There are several different ways to implement such a system. A very simple one is to use the build-in Persistence via GameActuator:
Save
The GameActuator in Save mode marshals the data from bge.logic.globalDict into a file called <your-blend-file's-name>.bgeconf
.
Example:

You simply activate the actuator and the BGE persists the previously stored globalDict to file.
Be aware this overwrites any previously saved data!
Load
The GameActuator in Load mode replaces the content of globalDict with the content from file <your-blend-file's-name>.bgeconf
.

Be aware: the complete globalDict will be overwritten!

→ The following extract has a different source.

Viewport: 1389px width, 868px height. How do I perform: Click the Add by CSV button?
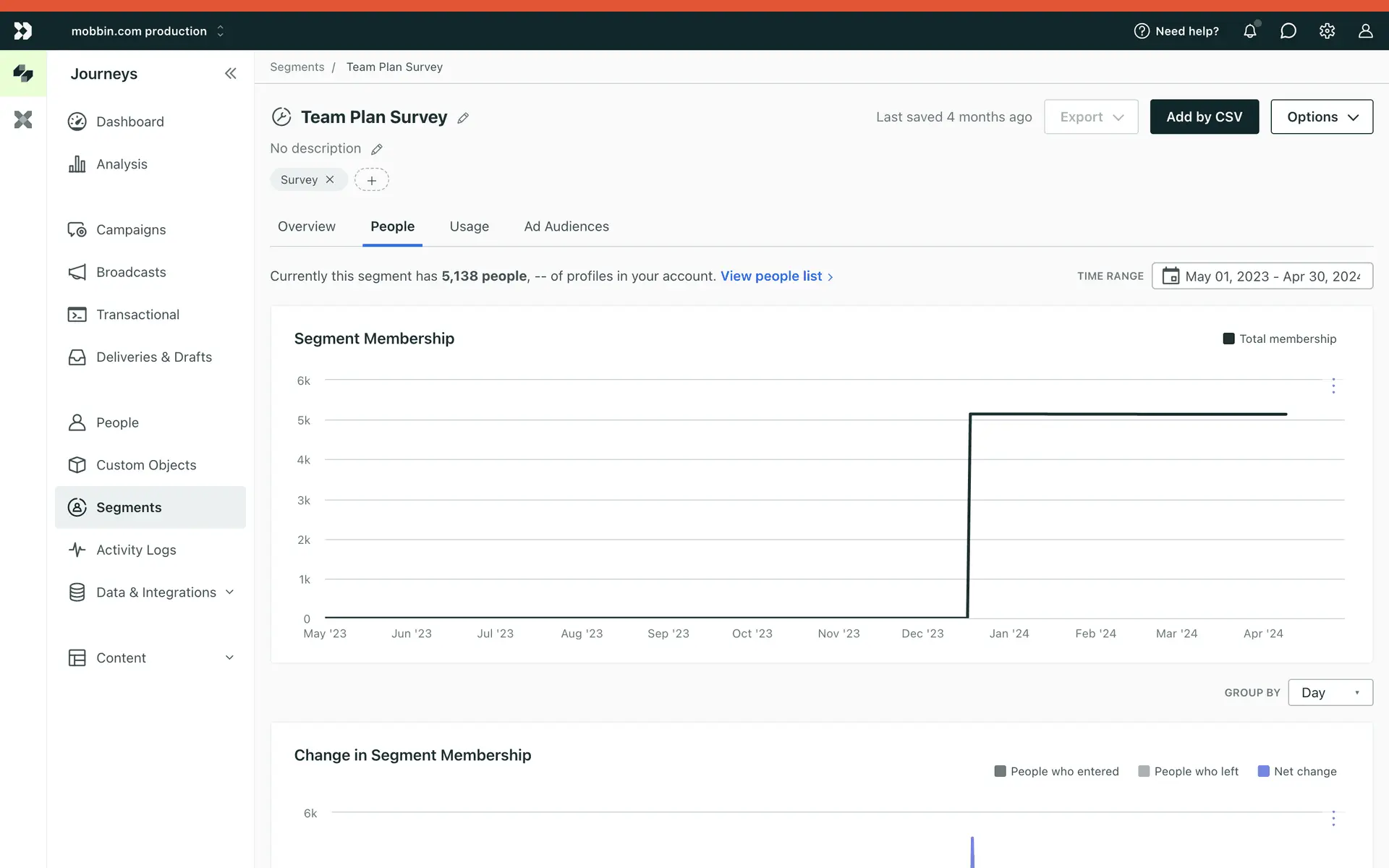tap(1204, 116)
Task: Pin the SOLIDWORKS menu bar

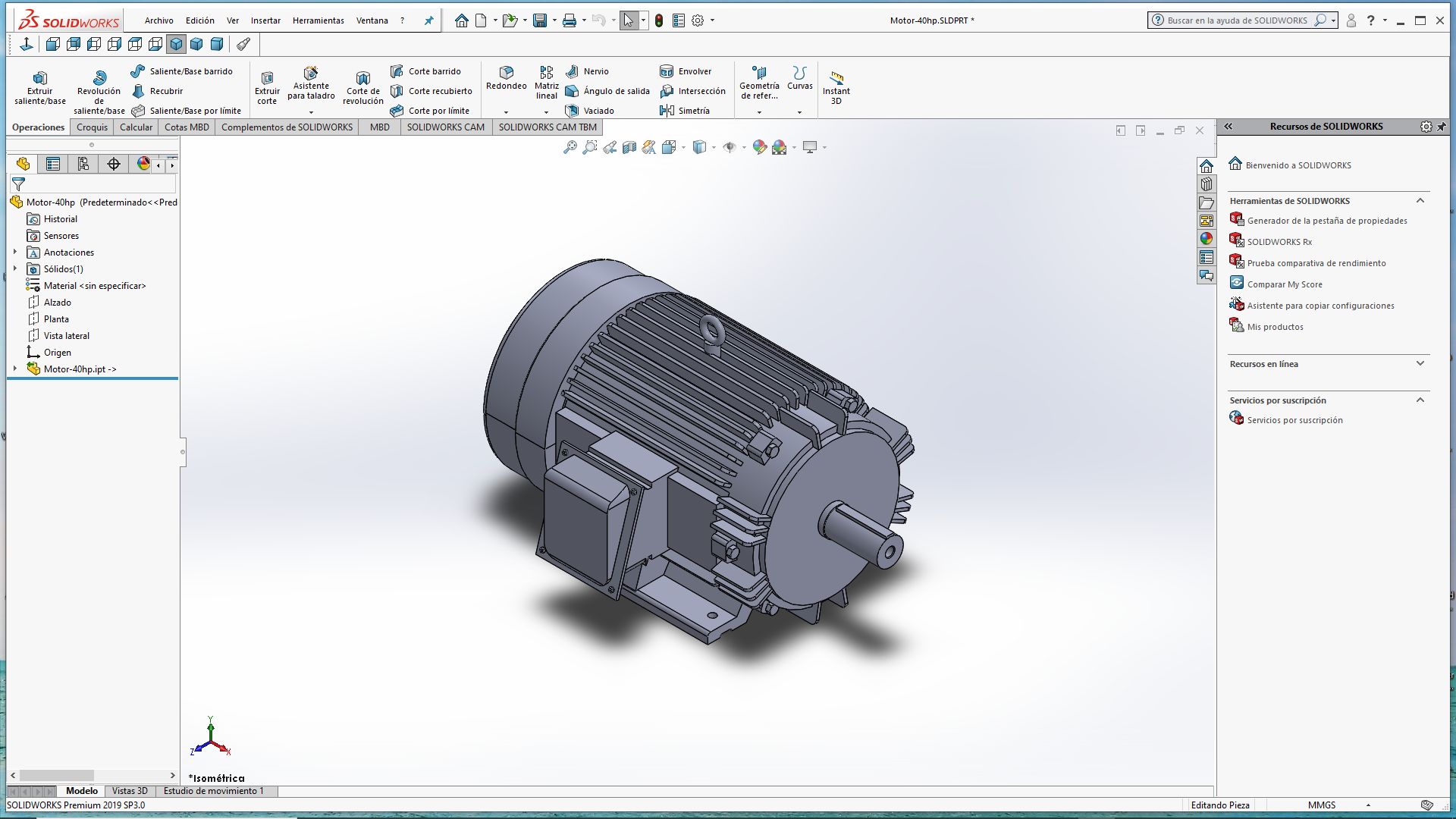Action: tap(428, 20)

A missing .bgeconf file will show a warning in the console.
All together
Now you have all the aspects together. You always need to consider the timing. This means you better store before save, restore after load. You always have the option to skip the persistence (e.g. on scene switch).
Advanced
The above examples are very simple. You will need to establish you very own storage. You might even want several different storage objects.
Always be sure what you store where.
Do not mix storage with other purposes (e.g. managing an inventory via globalDict). This will sooner or later result in heavy design issues.
The python part can become quite a lot of code. I suggest you do some training first to be able to manage that.
There are other ways to persist data. E.g. you can pickle the data via Python and save the pickled data to file. This supports more data formats than marshalling. E.g. you can store custom classes.